I have an application where users can write their own configuration files. These are text files where on each line some text is inputted. I load the config file using file(), which puts it into an array, with each array element being a line in the file. This is nice to work with.

I need to compare the text in each line with a string and the problem is that the first line might start with a BOM, e.g. if the user saved the config file as UTF-8 in Notepad. Thus for the first string comparison they might be the same to the naked eye but to PHP they aren’t - string + BOM is three characters longer than string (even though these three are invisible).

Apparently this will be fixed for PHP 6, but for now how can I deal with this problem? I have no idea what encoding the text file will be saved as. Starting each file with a carriage return works, but it’s too much to ask of the users.

Ah, you got me going! I think I figured it out though:

<?php
// Removes BOM (Byte order mark) from file (if necessary)
function bomStrip( path, output )
{
	$bufsize = 65536;
	$utf8bom = "\\xef\\xbb\\xbf";

	$inf = fopen(path, r);
	$outf = fopen(output, w);

	$buf = fread($inf, strlen($utf8bom));
	if ($buf != $utf8bom)
	{
		fwrite($outf, $buf);
	}
	if ($buf == "")
	{
		exit();
	}
	while (true)
	{
		$buf = fread($inf, $bufsize);
		if ($buf == "")
		{
			exit();
		}
		fwrite($outf, $buf);
	}
}
?>

I did a quick test and it seemed to work. Let me know how it goes for you.

Thanks Hamish, that gave me the idea to simply use trim():

trim($lines[0], "\\xef\\xbb\\xbf")

$lines is what file(‘config.txt’) returns. Very simple and clean with trim() and it works well.

I’m curious about your function, though. I don’t really understand it. The first ‘if’ will output the first 3 characters of $inf (because there’s no BOM) to $outf. In the next ‘if’, if the file is empty, exit the script (makes sense but why not make it the first ‘if’?). This means $outf will only be three characters long. Then an infinite loop where $inf is read in chunks of 64kb. Again, if empty, exit script (why again?). Then write the current 64kb chunk of $inf to $outf (overwriting what was currently there). Then $outf will only contain the last 64kb of $inf.

I’m sure I’m wrong, but I’d like to know why as I’m pretty confused by it.

Hey, that’s an even better solution!

The function is a rough translation of some python code I found (for the same purpose). So to be honest, I don’t fully understand some of the bits myself; but I was in a rush to finish it (just leaving work, had to catch a train ;p) and since the first test worked, I just posted it as is.

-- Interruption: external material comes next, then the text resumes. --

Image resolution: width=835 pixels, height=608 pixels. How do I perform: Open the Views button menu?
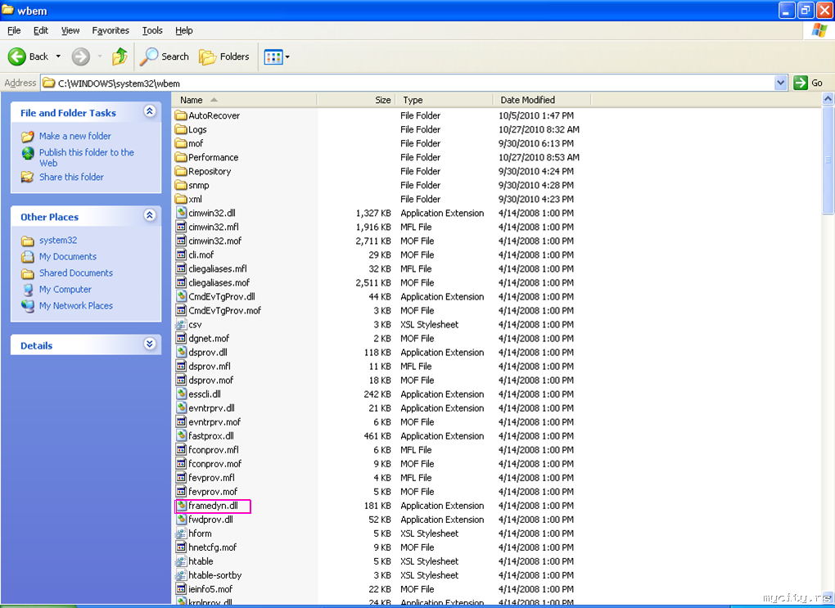click(277, 56)
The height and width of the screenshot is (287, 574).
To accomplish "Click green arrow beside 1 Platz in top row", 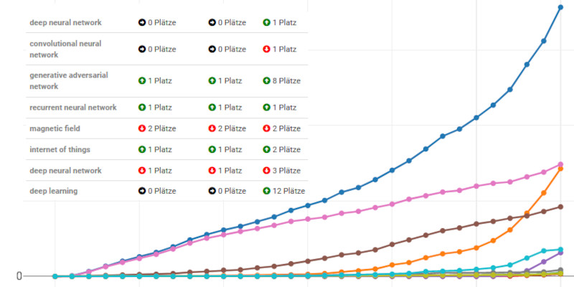I will pyautogui.click(x=266, y=22).
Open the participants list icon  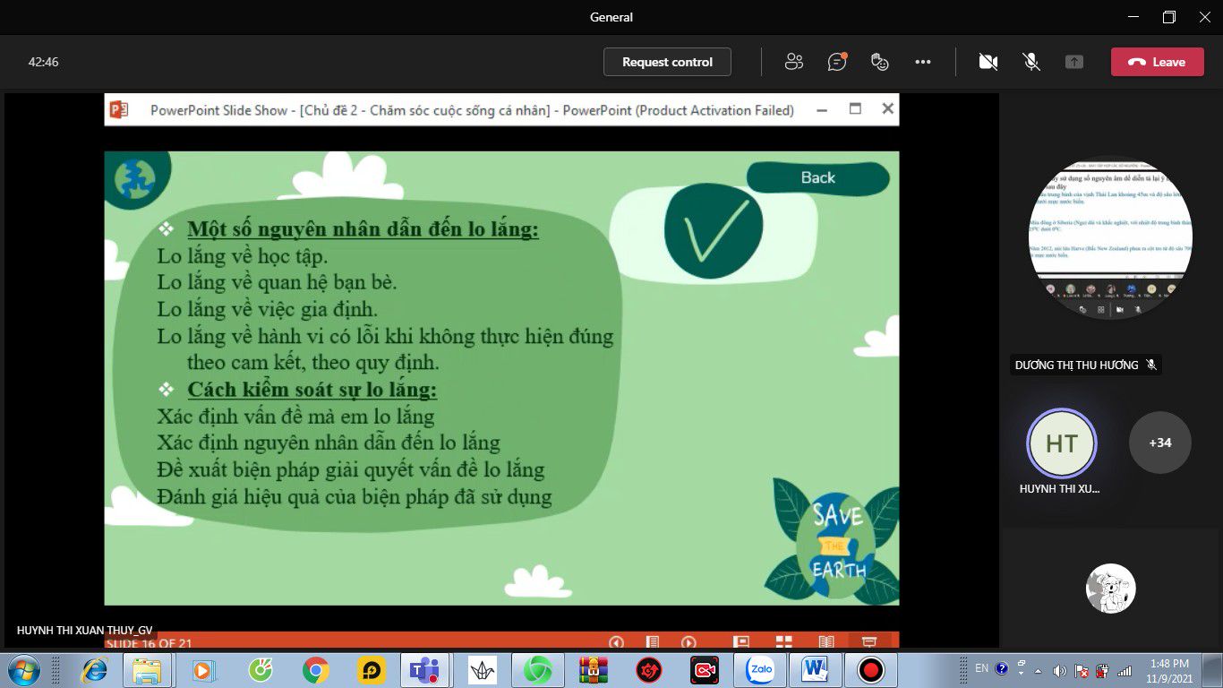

I ran over it again, and I believe it works as I expected. Consecutive fwrite calls don’t (at least in my tests) overwrite previous data, they append.

Well, anyhow, I’m glad it gave you the hint you needed. :slight_smile:

Oh yeah, of course, fwrite appends. I got confused - was thinking of fopen() in w mode which truncates the file to zero.

Anyway, thanks again. :slight_smile: